A source inside Tibet by the name of Dondrub told RFA: "When construction began on the rail line, the local Tibetans were given the task of moving materials," he said and added "The Tibetan truckers were gradually given fewer assignments, and the other trucks were given more loads. Soon the Tibetan truckers were without jobs."
Another Tibetan source, Gawa, living in India and citing contacts in Tibet, told RFA that about 100 Tibetan drivers had protested in front of Lithang county headquarters, "because improvements to a section of the highway connecting Chengdu in China's Sichuan province with the Tibetan capital Lhasa were planned for their area, they felt the work should be given to them," he said.
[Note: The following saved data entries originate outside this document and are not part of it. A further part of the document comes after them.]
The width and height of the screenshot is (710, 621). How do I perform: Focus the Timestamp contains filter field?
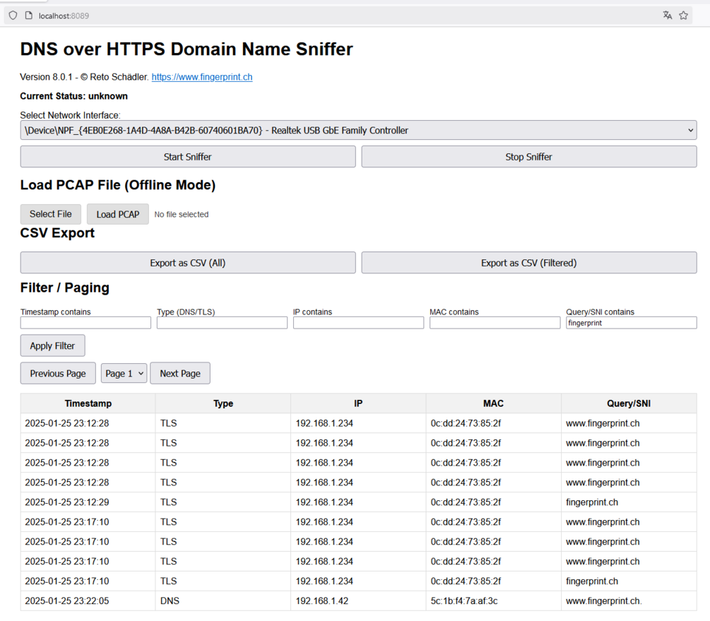click(x=85, y=322)
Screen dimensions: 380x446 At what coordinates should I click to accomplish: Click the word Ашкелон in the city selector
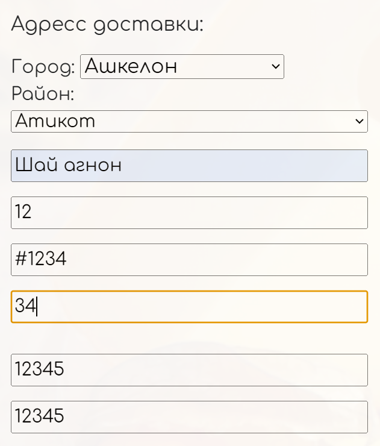click(x=131, y=66)
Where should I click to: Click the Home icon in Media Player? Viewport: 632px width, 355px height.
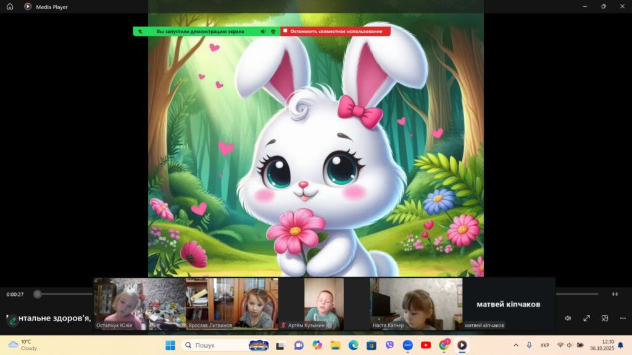point(10,7)
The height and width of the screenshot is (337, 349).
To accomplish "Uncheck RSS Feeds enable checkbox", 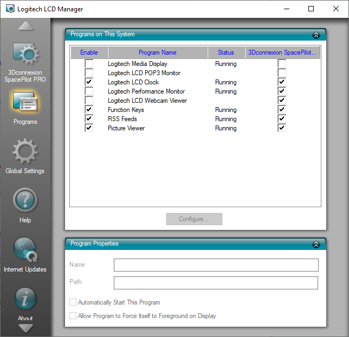I will click(x=89, y=119).
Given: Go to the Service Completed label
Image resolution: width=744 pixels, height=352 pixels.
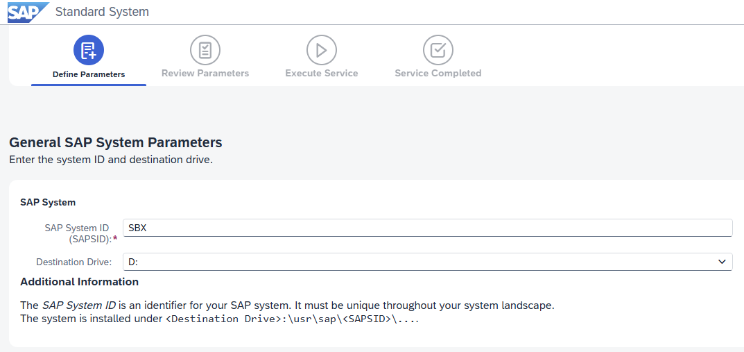Looking at the screenshot, I should pyautogui.click(x=438, y=73).
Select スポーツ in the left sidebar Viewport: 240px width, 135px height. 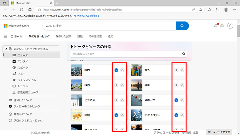22,68
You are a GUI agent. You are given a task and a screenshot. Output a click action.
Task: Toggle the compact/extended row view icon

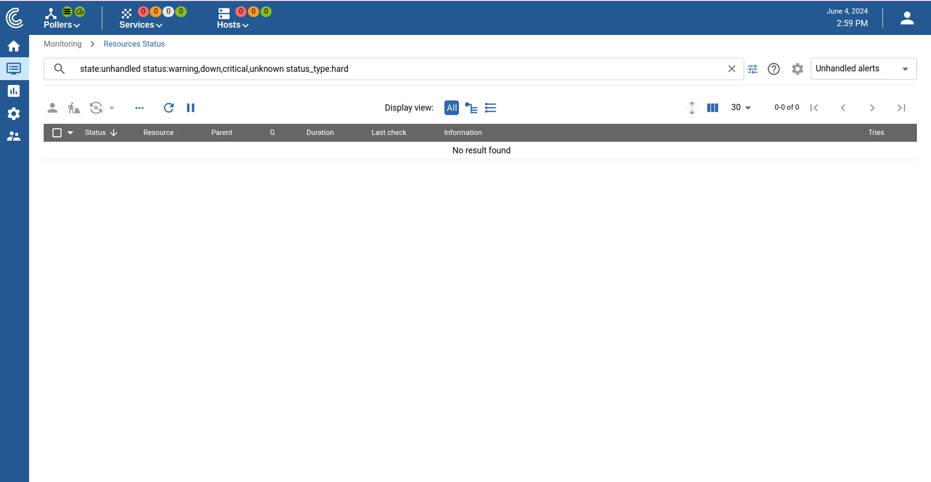tap(692, 108)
Chinese authorities responded by sending riot troops and police to contain unrest in Shigatse in Central Tibet and Lithang in the east. "A large number of Chinese riot troops and police were sent to subdue the protesters, who were not successful in their demands," said Gawa.
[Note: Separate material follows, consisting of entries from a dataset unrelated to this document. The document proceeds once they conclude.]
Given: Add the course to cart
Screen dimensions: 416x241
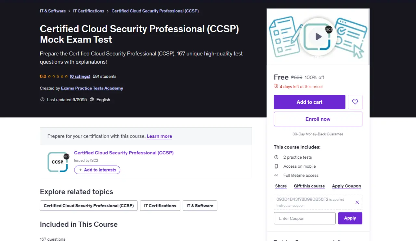Looking at the screenshot, I should pos(309,102).
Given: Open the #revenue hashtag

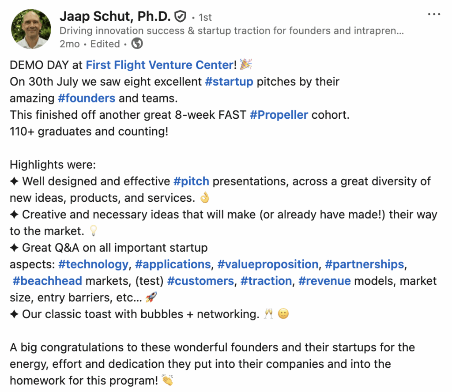Looking at the screenshot, I should point(325,281).
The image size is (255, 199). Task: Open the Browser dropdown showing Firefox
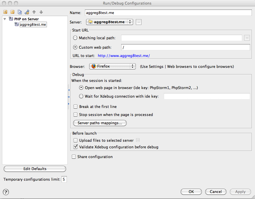pyautogui.click(x=112, y=66)
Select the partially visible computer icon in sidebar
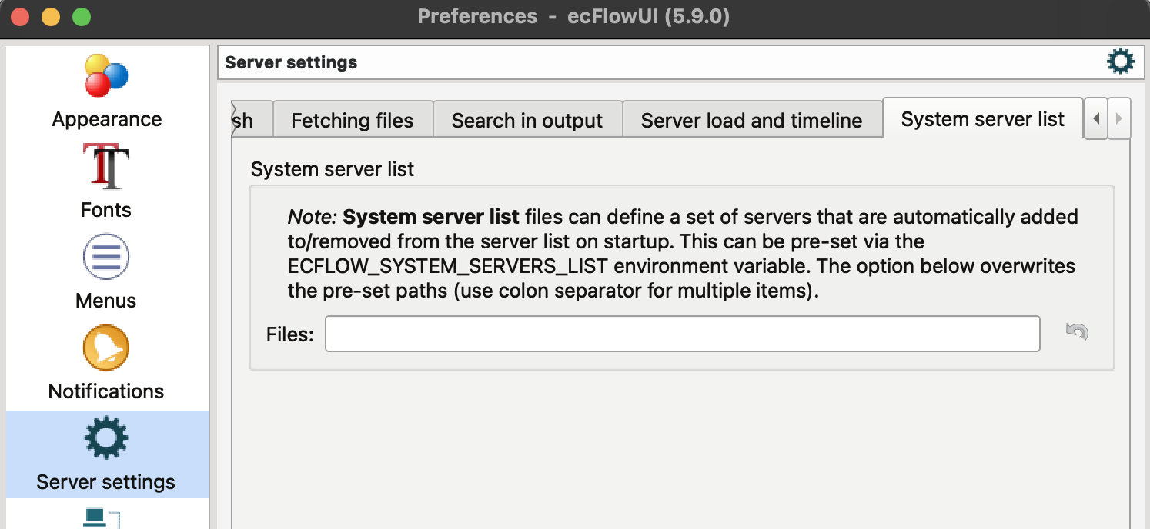This screenshot has width=1150, height=529. pos(104,518)
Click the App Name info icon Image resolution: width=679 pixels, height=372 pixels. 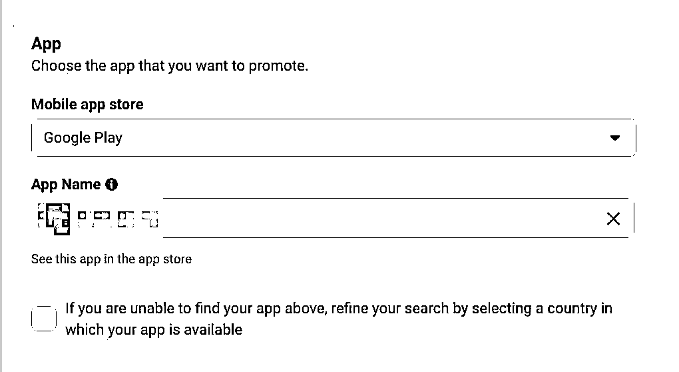[x=111, y=185]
In April, Tibetan truck owners in Rinpung county near Shigatse in Central Tibet clashed with drivers working for Chinese owners, according to local resident Dondrup.
"The Tibetans were severely beaten before they were taken away," he said.
Dondrub added that Tibetans in the area have become concerned that the rail line being built may eventually link to a Chinese-owned mining project near Bumri, a sacred hill located near Jewa township in Rinpung.